Health Care Heartburn
Trump at first first appeared very much on board last October as Sens. Lamar Alexander, R-Tenn., and Patty Murray, D-Wash., searched for rare bipartisan common ground to find a short-term fix to some flaws in the Obama-era 2010 health care law. He said as much during remarks in the Rose Garden.
But the next day, he reversed himself.
“While I commend the bipartisan work done by Senators Alexander and Murray — and I do commend it — I continue to believe Congress must find a solution to the Obamacare mess instead of providing bailouts to insurance companies,” Trump said.
And in a tweet the same day, the president, despite saying he and his team had been involved in the Alexander-Murray process, said he could not “support bailing out ins co’s who have made a fortune w/ O’Care.”
‘Moving the goalpost’
The list goes on, from the president’s signal of support for a government shutdown-averting spending bill then his threat to veto it, to his denial of dictating a July 2017 memo about a Trump Tower meeting with a Russian attorney one of his sons and son-in-law attended, to his admission-turned-denial about why he fired FBI Director James B. Comey.
There are other policy flip-flops, too: His decision to keep U.S. troops in Afghanistan and Syria, and his more recent suggestions he could rejoin the Trans-Pacific Partnership, an Obama-era pact he slammed as a candidate, then withdrew the country from after elected.
The effect is a Congress often left with its collective head spinning.
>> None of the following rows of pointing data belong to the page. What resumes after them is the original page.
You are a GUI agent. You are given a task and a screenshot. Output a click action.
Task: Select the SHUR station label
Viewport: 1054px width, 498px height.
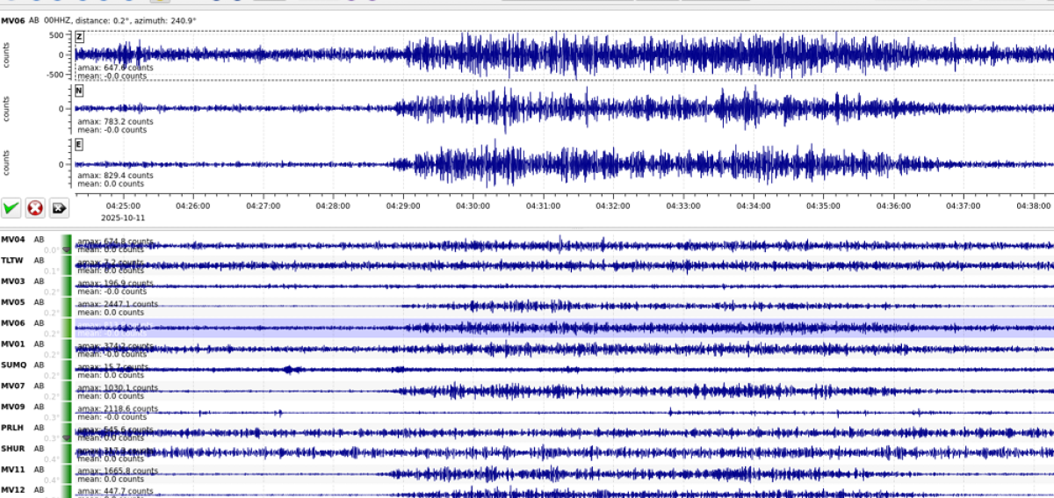[x=12, y=448]
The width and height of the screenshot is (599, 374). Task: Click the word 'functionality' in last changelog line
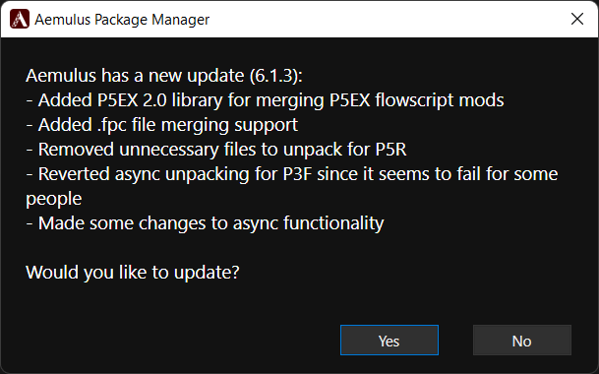[333, 223]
And that includes members of both parties, who often are left wondering whether Trump will hold the same stance he just expressed by the time they’re scheduled to vote.
Sen. Chris Coons, D-Del., described himself Wednesday as “someone who works tirelessly across the aisle, who tries to move bipartisan legislation.” He pointed to the aforementioned immigration compromise measure for which Trump & Co. first signaled support as an example of how the president’s penchant for frequent changes of heart affect policy.
“We thought we had a deal that would get the administration’s support until it got to the floor,” he told CNN. “And frankly, it is hard to keep negotiating with folks who keep moving the goalpost farther and farther.”